Musharraf, for his part, is throwing some 80,000 troops into the frontier areas.
But with the militants finding it all too easy to hide in the refugee camps on Pakistani soil, where 2.5 million mainly Pashtun Afghan refugees live, and with both Afghanistan and the West pouring scorn on his suggestion that he mine and fence the border, the battle is uphill with heavy losses on the Pakistani side.
Meanwhile, support grows in Pakistan for the militants. As a former Pakistani ambassador, Tariq Fatemi, wrote recently in the Karachi newspaper Dawn, brute force tactics that have often killed women and children and destroyed homes and crops have been counterproductive. "The impression has gained ground among the tribes that we are oblivious to their lives and interests."
On both sides of the border are the Pashtuns, arguably the world's most adept fighting people. They call the shots.
The Pashtuns have been the standard-bearers of Afghan nationalism ever since the state came into being 250 years ago. One invasion, British or Soviet or American, is just like another.
It is mandatory in the Pashtun code of honour for an insult to be avenged. As the saying goes, "A Pashtun waited 100 years and then took his revenge – it was quick work."
Only by entering into negotiations to compensate for lives and dishonour done to the deceased, the maimed and insulted can the mutual reinforcing cycle of violence be curtailed.
A jirga (tribal council), which brings together the Taliban, Kabul, Islamabad and Pakistani's northern tribes, each with equal representation, must begin a dialogue toward a ceasefire. The Taliban will insist on a timetable for withdrawal of U.S./NATO troops.
We should not fear the Afghan Taliban. Mullah Omar's interview in January suggests he is distancing himself from Osama bin Laden.
Not one Afghan has been associated with any terror attacks on the West.

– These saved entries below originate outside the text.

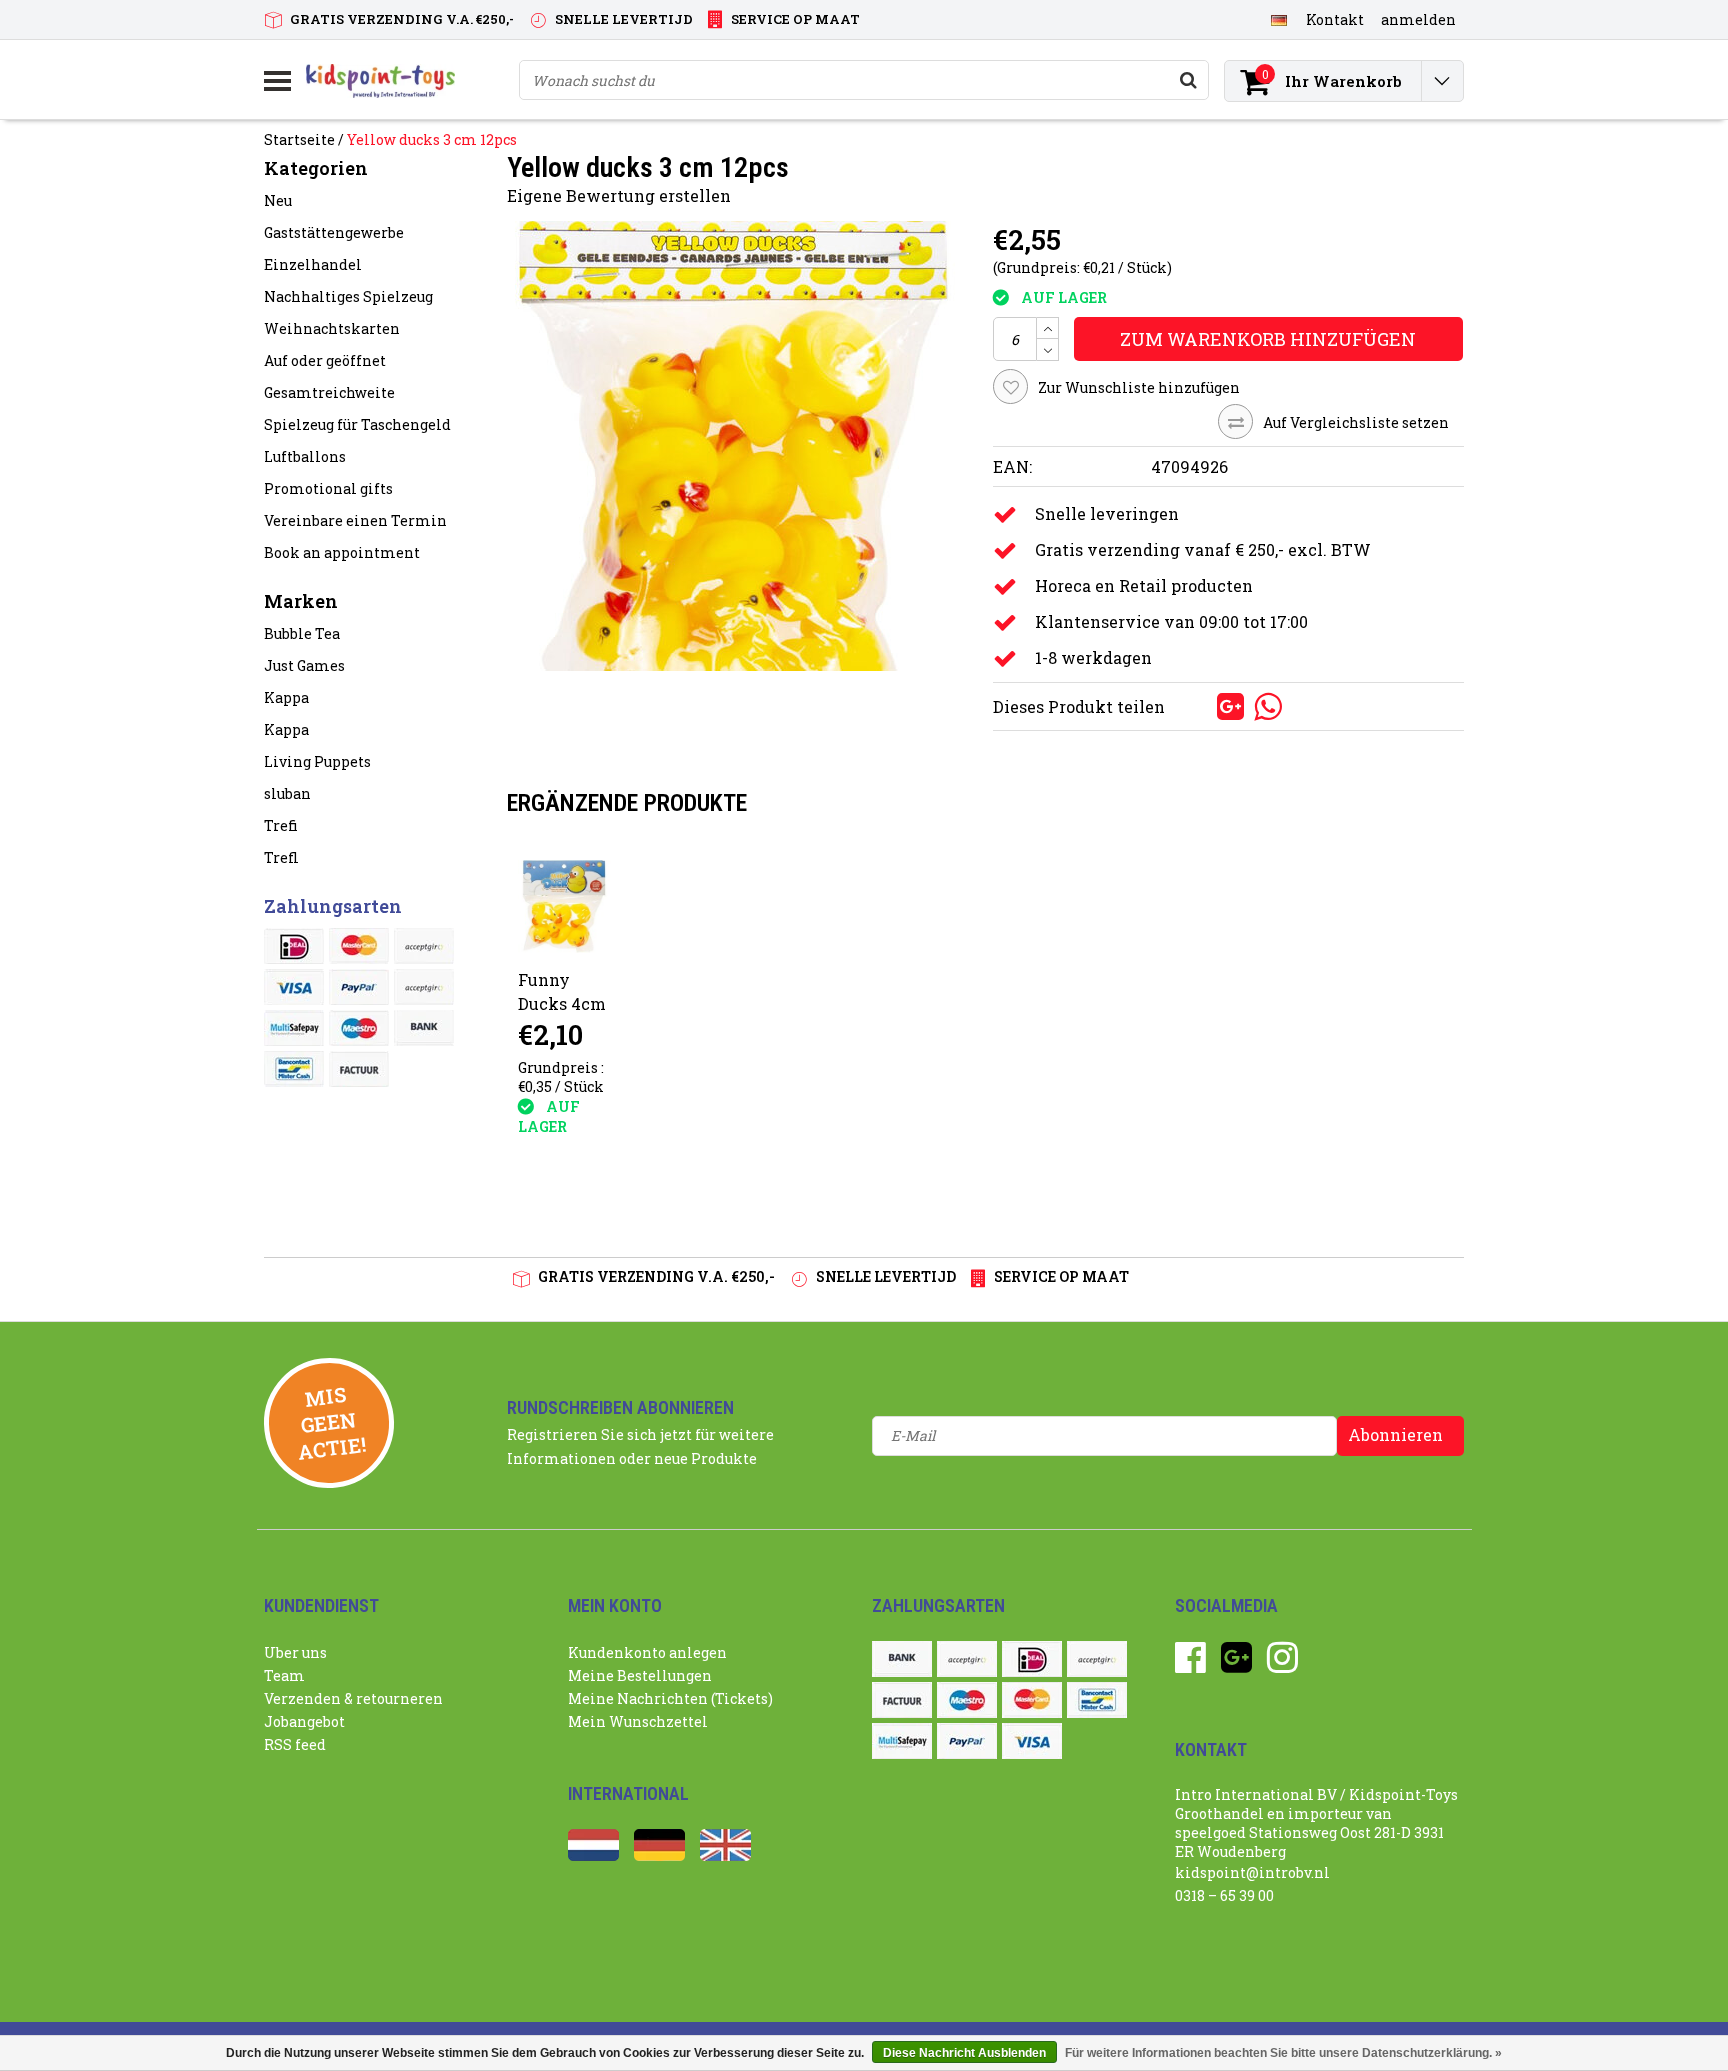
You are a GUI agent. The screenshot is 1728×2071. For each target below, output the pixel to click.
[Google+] (1236, 1664)
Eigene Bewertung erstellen (619, 195)
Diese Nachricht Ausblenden (964, 2053)
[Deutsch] (1278, 19)
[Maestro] (359, 1028)
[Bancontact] (294, 1069)
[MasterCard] (359, 946)
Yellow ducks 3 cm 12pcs (432, 139)
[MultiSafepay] (294, 1028)
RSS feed (295, 1744)
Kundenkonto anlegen (647, 1652)
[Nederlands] (593, 1855)
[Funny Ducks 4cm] (564, 906)
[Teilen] (1198, 704)
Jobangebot (304, 1721)
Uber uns (295, 1652)
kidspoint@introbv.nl (1252, 1872)
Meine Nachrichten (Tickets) (670, 1698)
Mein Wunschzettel (638, 1721)
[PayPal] (359, 987)
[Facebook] (1190, 1664)
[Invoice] (359, 1069)
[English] (725, 1855)
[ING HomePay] (424, 987)
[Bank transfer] (424, 1028)
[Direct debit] (424, 946)
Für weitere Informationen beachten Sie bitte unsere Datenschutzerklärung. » (1283, 2053)
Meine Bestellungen (640, 1675)
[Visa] (294, 987)
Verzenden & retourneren (353, 1698)
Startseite (299, 139)
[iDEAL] (294, 946)
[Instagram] (1282, 1664)
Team (284, 1675)
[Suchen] (1188, 80)
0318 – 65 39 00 (1224, 1895)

Bin Laden, assuming he and his men are in Pakistan, can no longer easily finance or mastermind terrorism from a remote cave. He should be finished off by careful police work. Al Qaeda operatives are paying locals in dollars for protection, Musharraf told me. That should leave a kind of paper trail.
As for the harsher side of would-be Taliban rule: Let Pashtun culture work on that over time. The Pashtun zeitgeist, as another Dawn writer, M.P. Bhandara, suggests, "does not offer democracy but it does stress personal autonomy and equality."
This is why I proposed to Musharraf that he talk to the Taliban, even to Al Qaeda. "No one has ever suggested that," he added. "You have a point. I must think about it." I also suggested he engage in less "bang-bang" and more economic and social development in the alienated border villages. He did not demur.
Finally, I said, quoting a column by Maia Szalavitz in the International Herald Tribune from January last year, why not persuade the international community to buy up the poppy crop direct from the peasants and use it for badly needed medicinal purposes, undercutting both the mafia and the Taliban's source of funds?
"I have never thought of that either," he said. "Yes, perhaps we could. Let's cost it and see if it is practical."
Thinking the unthinkable would be a useful start.

Jonathan Power is an international affairs writer based in Britain. He is the author of Vision Of Hope, a history of the United Nations.

http://www.thestar.com/article/175027
 
The afghan government a.k.a city government of Kabul should know that he's in Afghanistan, but since they only have control of Kabul, they can't capture him and convenientally blame Pakistan for their problems. Basically making Pakistan a scapegoat.

In other words, following India's example!
 
Hi,

Reportedly it is stated that afghanistan/Karzai has rejected the idea of selling opium to the uk drug industry to produce morphine.
 
If Mulla omar was in Pakistani territory he would have been caught/killed a long time ago. He has to be hiding in middle of no where in afghanistan in a cave.